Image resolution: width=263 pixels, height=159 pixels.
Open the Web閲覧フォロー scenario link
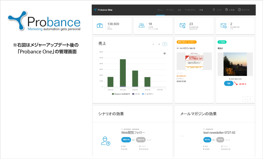(133, 133)
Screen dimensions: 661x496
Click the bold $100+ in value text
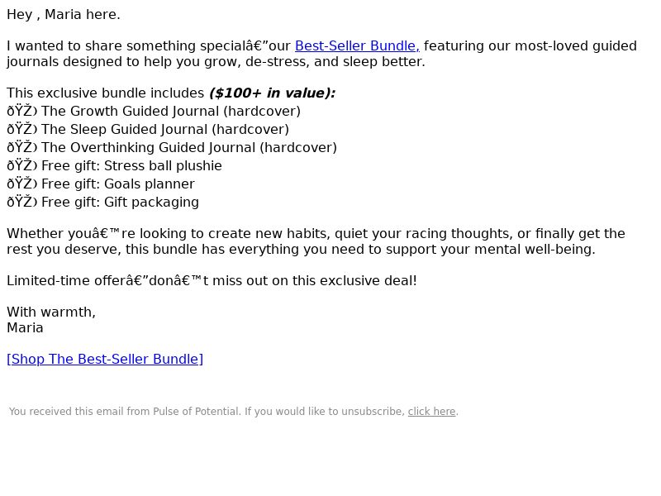(273, 93)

- - -

Work required –
The whole of the data above needs retyping exactly, with pictures omitted.

Written response –
Image resolution: width=263 pixels, height=159 pixels.
Open the Web閲覧フォロー scenario link
(133, 133)
Screen dimensions: 661x496
Click the bold $100+ in value text
(273, 93)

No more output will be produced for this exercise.